One of the first patients, whose bandage has since been removed, pays a visit to the doctors during lunch. The sunglasses he’s now wearing make him look like an aging rock star. “Check out how clearly I can see now!” he cries out in Portuguese as he takes off his glasses. Prior to his operation, he had only 15 percent of his sight, but soon — after his eye is completely healed — it could return to more than 80 percent. The doctors call out to him a friendly “Meikumré!” — a Kayapo phrase that translates more or less into “All right!” Toward the end of their stay, some members of the expedition team actually start wearing the tribe’s traditional painted decorations.

The closer the end of the expedition approaches, the longer the line gets in front of the dentists’ tent. Word has spread that the dentists who have come this time save more teeth than they pull, so those who have yet to see a dentist — or were afraid to before — now want to get their turn. A sign in front of the tent says “kekét meitere” — “nice smile.” As Pedro Affonso Ferreira from Campinas points out, the dentists here have to do their best work because “we don’t have enough special lamps. I have to use a headlamp even though its light causes some materials to harden too quickly. That means I have to work faster.”

Hours of Rain. The sky has darkened again outside, as it so often does in the afternoon. Leaves begin to rustle in the trees, and raindrops that will soon turn into a downpour start falling. Kikretum will then be transformed into a swamp. Small makeshift wooden bridges — like those on the Piazza San Marco in Venice when the canals flood — allow the last patients to get to their accommodation and to the village school. One last boat comes in from A’Ukre, and a larger one arrives from Gorotiri. On board are, among others, nine patients with symptoms of malaria. Just two years ago there were hardly any cases of malaria in this part of Kayapo territory, but this infectious disease is now on the rise. Preventive measures are the only thing that can help here; the EDS doctors know that high-tech medicine and equipment are powerless against this deadly illness.

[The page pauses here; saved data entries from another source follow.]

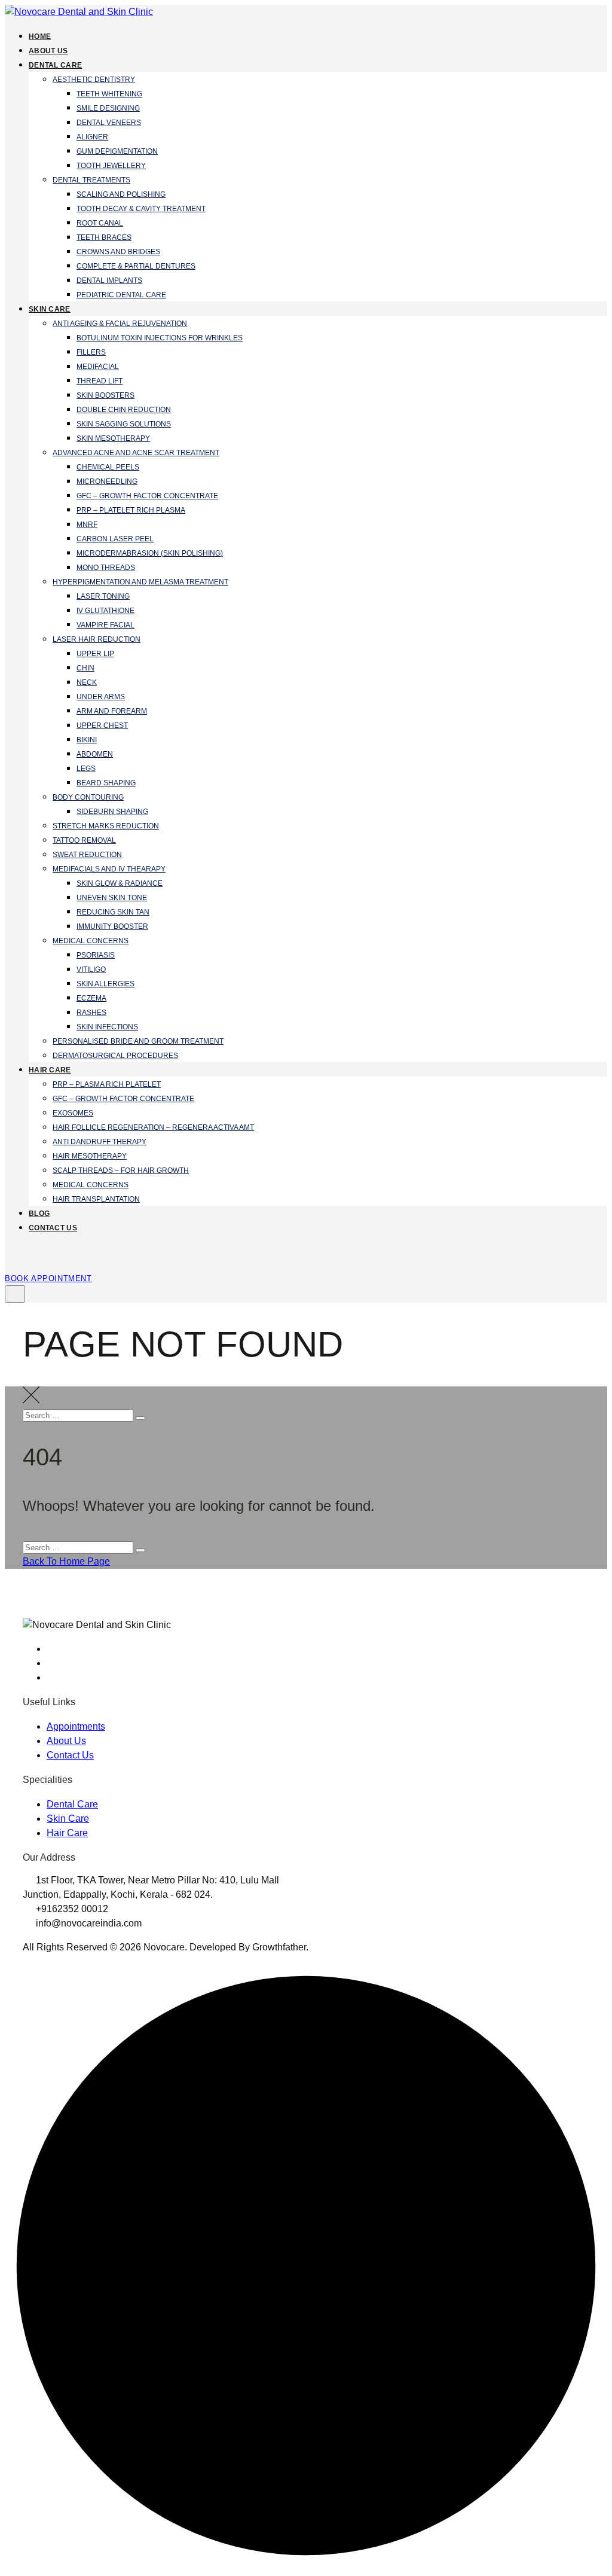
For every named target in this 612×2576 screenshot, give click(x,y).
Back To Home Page (66, 1561)
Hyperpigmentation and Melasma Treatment (140, 582)
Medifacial (97, 366)
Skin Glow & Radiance (119, 883)
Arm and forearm (111, 711)
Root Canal (99, 223)
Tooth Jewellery (111, 165)
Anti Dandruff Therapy (99, 1142)
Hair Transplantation (96, 1199)
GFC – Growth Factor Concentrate (147, 496)
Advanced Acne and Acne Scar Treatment (136, 453)
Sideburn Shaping (112, 811)
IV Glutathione (105, 610)
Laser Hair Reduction (96, 639)
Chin (85, 668)
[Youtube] (53, 1677)
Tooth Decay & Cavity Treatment (141, 209)
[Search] (12, 1257)
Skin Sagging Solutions (123, 424)
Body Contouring (88, 797)
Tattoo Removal (84, 840)
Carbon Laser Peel (115, 539)
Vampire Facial (105, 625)
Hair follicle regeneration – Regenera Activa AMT (153, 1127)
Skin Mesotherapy (113, 438)
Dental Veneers (108, 122)
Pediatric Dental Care (121, 295)
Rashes (91, 1012)
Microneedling (106, 481)
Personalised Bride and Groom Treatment (138, 1041)
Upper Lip (95, 654)
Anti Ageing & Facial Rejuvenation (120, 323)
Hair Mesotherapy (90, 1156)
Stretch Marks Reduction (106, 826)
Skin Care (50, 309)
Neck (86, 682)
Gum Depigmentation (117, 151)
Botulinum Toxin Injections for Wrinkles (159, 338)
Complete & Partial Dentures (135, 266)
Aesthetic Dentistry (94, 79)
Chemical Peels (107, 467)
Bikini (86, 740)
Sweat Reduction (87, 854)
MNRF (86, 524)
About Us (48, 51)
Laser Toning (103, 596)
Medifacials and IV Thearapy (109, 869)
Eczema (91, 998)
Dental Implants (109, 280)
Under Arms (100, 697)
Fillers (91, 352)
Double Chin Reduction (123, 410)
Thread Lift (99, 381)
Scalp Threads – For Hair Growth (121, 1170)
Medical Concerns (90, 941)
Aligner (92, 137)
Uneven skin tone (111, 898)
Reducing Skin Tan (112, 912)
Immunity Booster (112, 926)
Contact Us (53, 1228)
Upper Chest (102, 725)
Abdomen (94, 754)
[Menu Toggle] (15, 1294)
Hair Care (50, 1070)
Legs (86, 768)
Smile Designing (108, 108)
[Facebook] (53, 1649)
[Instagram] (53, 1663)
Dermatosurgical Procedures (115, 1055)
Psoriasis (95, 955)
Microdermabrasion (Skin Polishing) (149, 553)
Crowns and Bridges (118, 252)
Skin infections (107, 1027)
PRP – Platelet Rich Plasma (130, 510)
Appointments (76, 1726)
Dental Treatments (91, 180)
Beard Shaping (106, 783)
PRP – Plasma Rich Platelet (107, 1084)
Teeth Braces (103, 237)
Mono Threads (105, 567)
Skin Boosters (105, 395)
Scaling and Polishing (121, 194)
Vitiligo (91, 969)
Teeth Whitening (109, 94)
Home (40, 36)
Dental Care (55, 65)
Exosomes (73, 1113)
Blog (39, 1213)
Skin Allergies (105, 984)
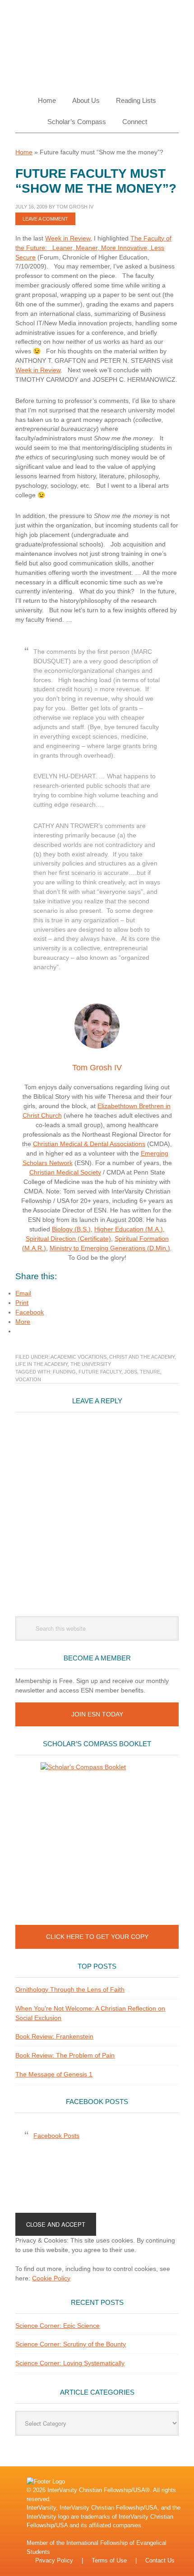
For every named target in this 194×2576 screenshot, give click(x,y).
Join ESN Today (97, 1714)
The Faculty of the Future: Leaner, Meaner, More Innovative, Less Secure (93, 248)
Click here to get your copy (97, 1936)
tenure (150, 1371)
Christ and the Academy (142, 1357)
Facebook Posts (97, 2101)
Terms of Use (109, 2560)
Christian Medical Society (65, 1172)
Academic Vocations (78, 1357)
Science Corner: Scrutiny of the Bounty (70, 2344)
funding (64, 1371)
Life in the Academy (41, 1364)
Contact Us (160, 2560)
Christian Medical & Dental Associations (89, 1143)
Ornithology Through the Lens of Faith (70, 1989)
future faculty (100, 1371)
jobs (130, 1371)
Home (23, 152)
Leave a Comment (45, 219)
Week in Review (67, 238)
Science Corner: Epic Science (57, 2325)
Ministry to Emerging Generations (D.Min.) (110, 1248)
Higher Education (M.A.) (128, 1229)
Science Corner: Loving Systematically (70, 2363)
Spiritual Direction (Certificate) (68, 1238)
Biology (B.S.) (71, 1229)
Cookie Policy (51, 2278)
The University (90, 1364)
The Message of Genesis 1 (53, 2074)
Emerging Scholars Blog (97, 41)
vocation (28, 1379)
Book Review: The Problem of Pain (65, 2055)
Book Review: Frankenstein (54, 2036)
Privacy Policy (54, 2560)
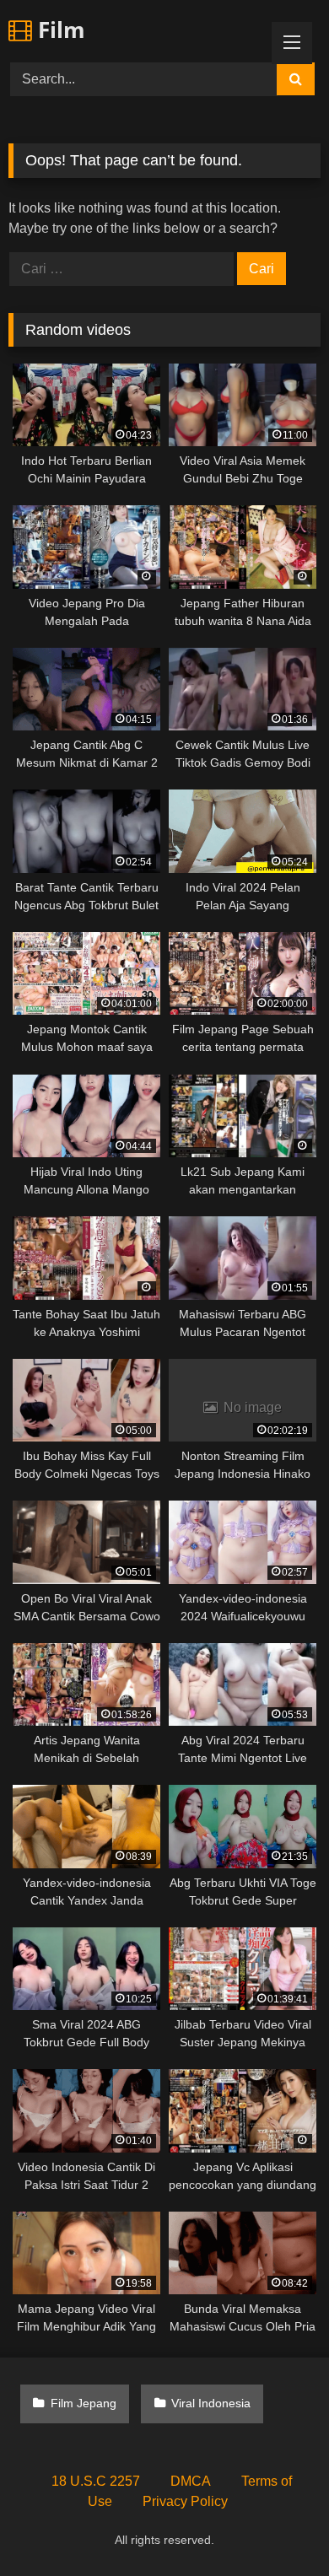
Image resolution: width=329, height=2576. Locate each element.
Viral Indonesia (211, 2403)
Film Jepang (83, 2403)
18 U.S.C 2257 (95, 2481)
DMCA (190, 2481)
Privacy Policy (185, 2501)
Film (58, 29)
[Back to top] (276, 2525)
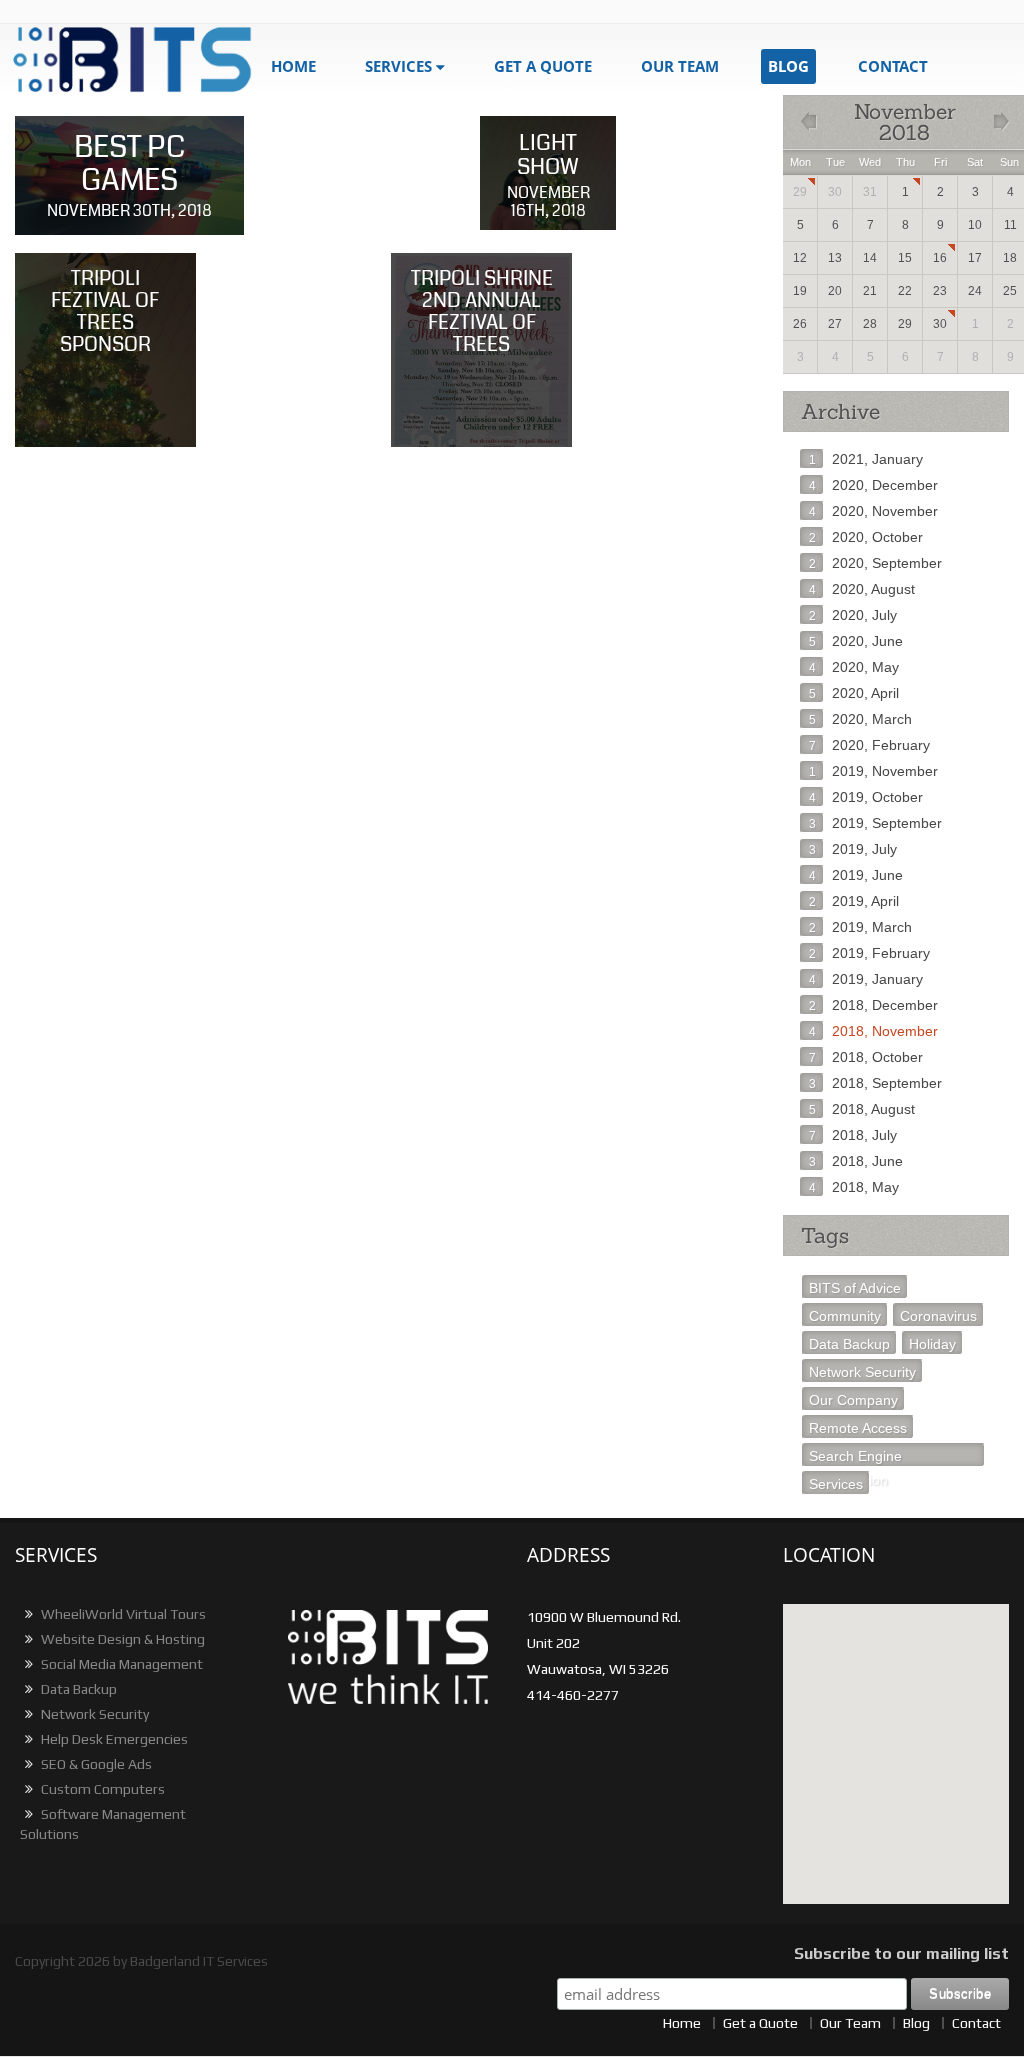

In just a few days, the expedition team will take down the tents and take off from the jungle runway in their single-engine plane, which will fly them to the nearest major airport in Marabá. They will then travel on to the big cities in southern Brazil where most of them live and work. They won’t return to Kikretum for some time, though, because each EDS expedition is sent out to a new destination. After all, there are plenty of people throughout the vast Amazon region who are in need of medical attention and treatment.

Paiki walks back to the dock and watches as a young Kayapo boy flings rocks out into the Rio Fresco with his slingshot. “They didn’t even drill,” Paiki yells out happily. It seems that he has finally made it to the dentist. He smiles and reveals teeth that have been repaired with a lot of shiny metal during the past few years. “We’ll be sad when the doctors leave,” he says. Can Paiki imagine that he himself might leave the rain forest some day? That will never happen, he says. He belongs here.

And although it might be easy to sell the jewelry his wife makes in a big city, life there would be too complicated; he always gets lost, he tells us. The boy on the river bank has now begun to dance. In between shots with his slingshot, he sings the chorus of a song in English that he recently saw performed on television: “Baby, baby, baby, oh! Baby, baby, baby, oh!”